## [TASK TO COMPLETE]
Nothing in the entries should change; repeat them exactly.

## [DATA PROVIDED]
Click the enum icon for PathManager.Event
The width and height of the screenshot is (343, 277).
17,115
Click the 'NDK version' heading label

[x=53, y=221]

## [YOUR SOLUTION]
Click the enum icon for PathManager.Event
The width and height of the screenshot is (343, 277).
17,115
Click the 'NDK version' heading label

[x=53, y=221]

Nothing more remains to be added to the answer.